After dozens of drafts, workshops, and consultations with editors, my vampire solarpunk short story, The Sun Also Rises in Space, is finally ready for publication. My grammar is on point, my plot holes are all filled in, and my villain—Bojunk Bojanx, the star-surfing vampire—is a complex antagonist with the perfect blend of pathos and hatefulness. Plus he has a solar surfboard and some sci-fi sunscreen that keeps him safe from UV rays while he’s riding the electromagnetic waves of the sun.
Now all that’s left to do is find it a good home.
I scroll through lists of literary journals, trying to find a good home for it, but the search is daunting.
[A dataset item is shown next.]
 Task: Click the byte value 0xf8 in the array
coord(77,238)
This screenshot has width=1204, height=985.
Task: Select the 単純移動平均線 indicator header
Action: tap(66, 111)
Where to begin? Should I go for pro rates? Semi-pro? A token payment and a contributor copy of the issue it appears in? A coupon for 20% off my next purchase of printer ink? Exposure? Double exposure?
As a new author, it’s tough to know how to approach the publishing game. Submitting to the big names can be daunting when you are virtually unknown. They want a bio with your cover letter, and you have nothing to say other than you are an aspiring writer (whatever that means).
You begin to doubt yourself and look for smaller publications where the pay is lower (or nil), but your chances of getting in are better.
Writers seem to think that the best way to break into the game is by getting a lot of publication credits, but they fail to recognize that if those credits don’t come with the clout of a bigger publishing company, they mean very little. You can have a CV as long as your arm, but if none of those publication credits are from reputable, quality magazines, they may not mean much. Unpaid exposure from an obscure online lit journal that folds after its first year is unlikely to get you very far.
I believe The Sun Also Rises in Space is good enough to publish. If it isn’t, why am I rushing to submit it? I want people to read it and love it. Shouldn’t I try to get paid as much as possible for it? Shouldn’t I aim for the biggest magazine with the widest readership? Just because I don’t have any writing credits to my name doesn’t mean I don’t stand a chance. In fact, editors love finding a diamond in the rough and being the first to polish it up and show it off to the rest of the publishing world. What editor isn’t hoping to find the next bestseller?
When submitting, believe in your story and in yourself. Find the highest-paying, most-read publication that fits your genre and start there. If they reject your story, work your way down the list of possible publications until you hit the lowest levels of payment and exposure you are willing to accept. For me, if The Sun Also Rises in Space doesn’t get picked up at pro rates, I am willing to go as low as five cents a word. If I get through all the publications offering pro and semi-pro rates and still haven’t found a home for it, it goes into the vault, and hopefully, the perfect submission call will come along later.
If I believe in my work, I have to remember that it is worth waiting for the right publisher to find it. To do otherwise is to sell myself (and Bojunk Bojanx) short.